On March 8, Chief of University Police Dolores Stafford announced a new notification policy in a Hatchet letter to the editor (“UPD changing crime notifications to the community,” p. 4). Unlike past alerts, which were posted on paper in campus buildings, the department now sends out a blast e-mail regarding any crime alert to members of the GW community. UPD will also post the crime alerts in dorms on orange paper, which will not be used for any other notification.
This policy is a positive step forward from largely unnoticed notifications in buildings, many of which blended in with a sea of other flyers or were merely ripped down by students. E-mails regarding campus crime are highly visible to anyone who checks his or her e-mail, and they can reach members of the community who may not pass by prominent posting locations.
The blast e-mail regarding the March 9 assault was one of the first sent out under the new policy, but this apparent crime is surely not the first to be noticed by students this semester. In February, a female student reported that an unidentified man assaulted her in an Academic Center classroom shortly after 9 a.m.
In a school year that has apparently had more than its fair share of criminal activity, e-mail crime alerts are important to students, staff and faculty. It is important to remember, however, that these alerts make campus crime even more visible and will no doubt fuel perceptions that campus safety is increasingly in jeopardy.
For a University located in the heart of a major metropolitan area, reports of criminal activity should not be a complete shock. It is incumbent on UPD and administrators, however, to evaluate the driving forces behind what appears to be an increasingly dangerous campus and the effect they will have on the GW community.
The assault near the State Plaza Hotel occurred in the early morning hours, during which crime is more expected to occur. The Academic Center attack occurred in broad daylight, however, raising questions about the security of our campus.

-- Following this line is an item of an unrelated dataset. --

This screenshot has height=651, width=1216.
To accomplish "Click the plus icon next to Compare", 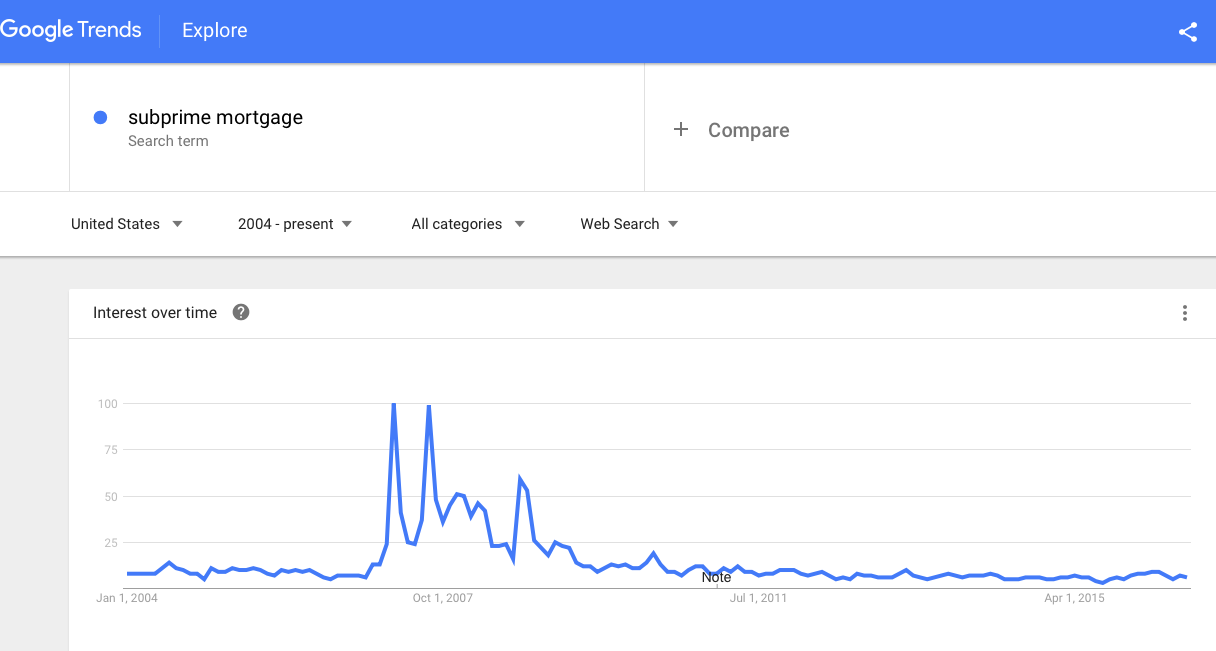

UPD and other University officials should investigate whether current patrols and security policies are adequate to mitigate criminal activity on campus.

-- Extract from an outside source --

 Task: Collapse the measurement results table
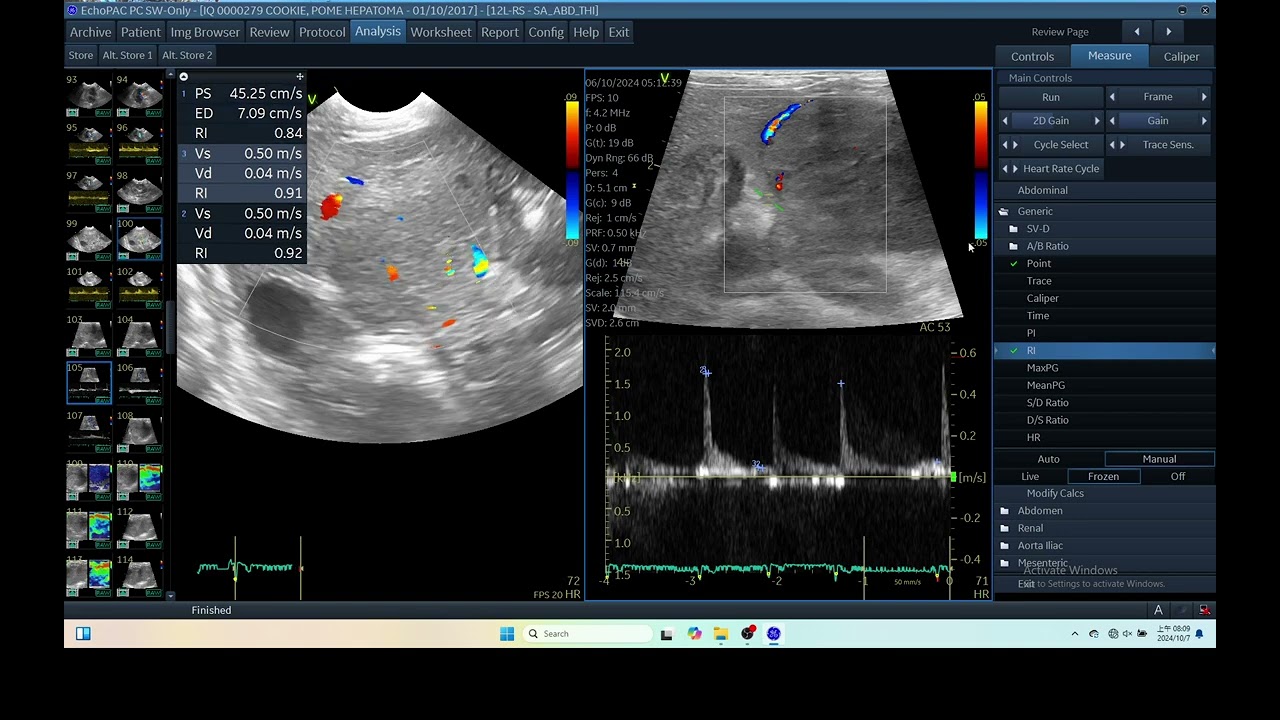tap(183, 77)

On another level, police and administrators will need to fight perceptions of a more dangerous GW. While the blast e-mails are a step in the right direction, open office hours at UPD headquarters or information sessions within residence halls around campus may be effective ways to educate the community about recent crime events.
Furthermore, the increased notification and apparent increased crime may be noticed by prospective students and parents of current or potential undergraduates. Increased outreach may be necessary to limit damage to GW’s reputation, damage that could especially result from an event such as the theft that occurred in Townhouse Row during winter break.
Ultimately, an urban area is susceptible to crime, but it is GW’s job to take extra steps when such activity increases and reach out to members of the community who may be alarmed by the trend. While the blast e-mail notifications are a good start, a follow-up policy to thoroughly investigate the driving forces behind campus crime and keep students, staff and faculty educated is needed.